Eleito presidente pelo Congresso Nacional, em 11 de abril de 1964, deveria concluir o mandato iniciado por Jânio Quadros, assumido posteriormente por João Goulart. Prometeu “entregar, ao iniciar-se o ano de 1966, ao meu sucessor legitimamente eleito pelo povo em eleições livres, uma nação coesa”. Três meses depois, o mandato foi prorrogado até 1967. O sucessor de Castelo foi eleito por 295 pessoas.
Não fosse a imagem de Castelo como moderado de inclinação democrática, dificilmente teria tido o apoio de nomes como Juscelino Kubitschek, que liderou a votação da bancada do PSD em favor dele. JK pretendia ser candidato em 1965. Em menos de dois meses, porém, teve mandato cassado e foi para o exílio.
Na tentativa de manter algo próximo à aparência de normalidade democrática, em 1965 houve eleição direta para governadores de 11 estados. Em cinco venceram candidatos de oposição. Foi então que Castelo Branco editou o Ato Institucional número 2 (AI-2). Oficializou a eleição indireta como mecanismo de escolha do presidente e extinguiu os partidos políticos. Passaram a haver apenas dois: Arena e MDB.
Castelo teria baixado a medida a contragosto. Mas, não pararia aí.
Quatro meses depois, o AI-3 estabeleceu eleições indiretas para todos os governadores e escolha de prefeitos das capitais por indicação. Em 1967, o AI-4 revogou toda a Constituição de 1946 e estabeleceu nova Carta. Não era mais possível manter o regime com emendas à velha ordem.
“Castello queria um ato institucional que durasse só três meses. Assinou três. Queria que as cassações se limitassem a uma ou duas dezenas de dirigentes do regime deposto. Cassou cerca de quinhentas pessoas e demitiu 2 mil. Seu governo durou 32 meses, 23 dos quais sob a vigência de outros 37 atos complementares, seis deles associados aos poderes de baraço e cutelo do Executivo”, escreveu Elio Gaspari em A ditadura envergonhada (Cia. das Letras, 2002). Em outubro de 1966, o Congresso foi fechado por um mês, período no qual Castelo acumulou funções de Executivo e Legislativo.

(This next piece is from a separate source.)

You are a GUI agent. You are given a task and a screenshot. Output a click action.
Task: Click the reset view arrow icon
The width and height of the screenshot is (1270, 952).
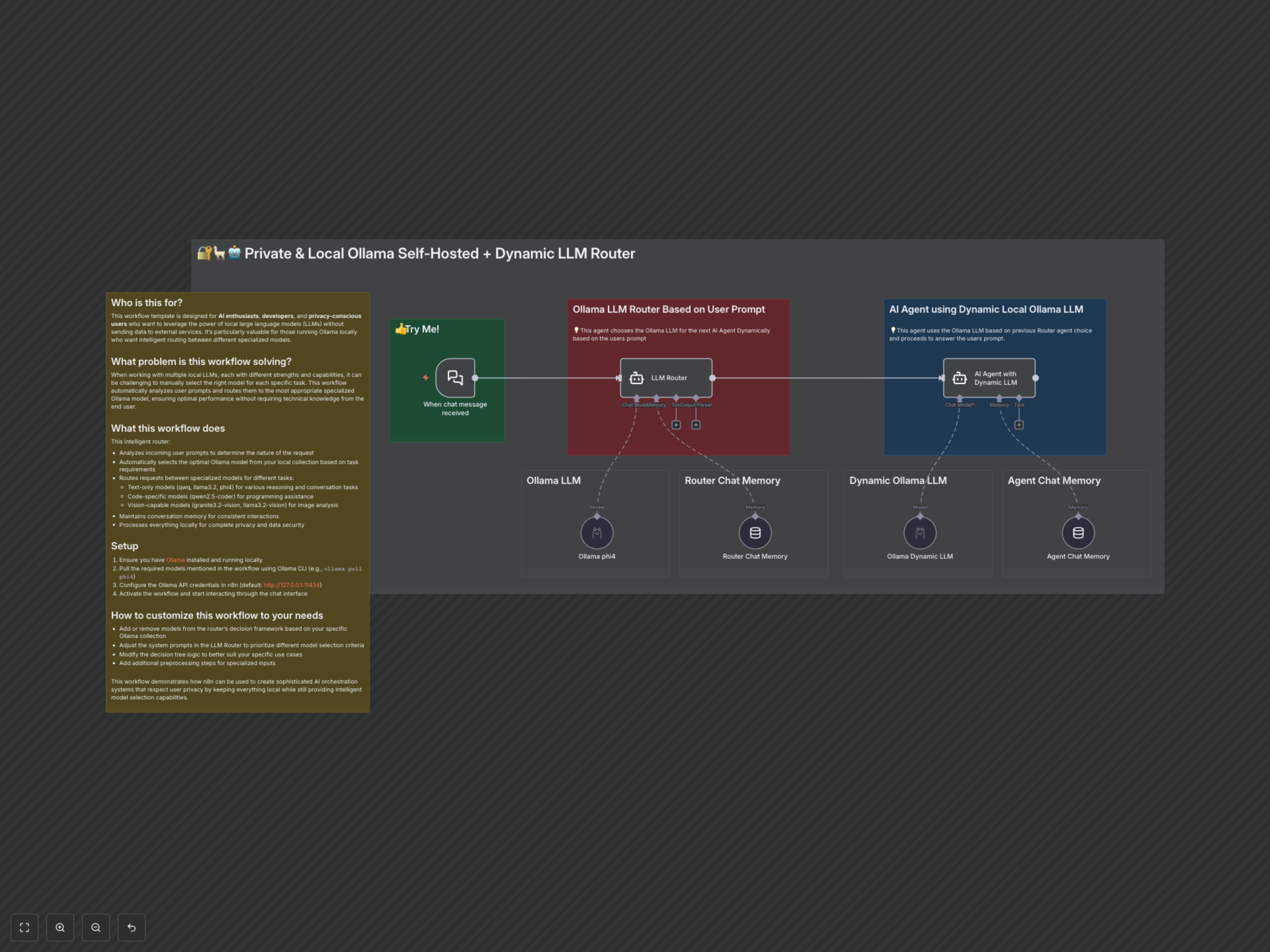click(132, 927)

A tortura não foi tão disseminada quanto passaria a ser após o AI-5.
Mas, existiu e foi denunciada por nomes como o escritor Carlos Heitor Cony e o cardeal dom Hélder Câmara. Os fatos chegaram ao conhecimento de Castelo, que designou Ernesto Geisel, então chefe da Casa Militar e futuro presidente, para investigar os fatos. Comprovou a prática e tentou inibi-la. Sem punição, porém, a tortura persistiu.
No fim das contas, Castelo Branco acabou por consolidar uma ditadura, um pouco contra sua vontade. Ao longo de todo o governo, foi pressionado pela linha dura. Se a ditadura tivesse sido desde o início conduzida por esse último grupo, o regime certamente teria encontrado mais dificuldades para se firmar.
Ao deixar o mandato, Castelo teria força para impor o sucessor. Mas, temeu dividir o regime e aceitou a ascensão de Costa e Silva. Com a linha dura na Presidência, a ditadura perdeu quaisquer disfarces.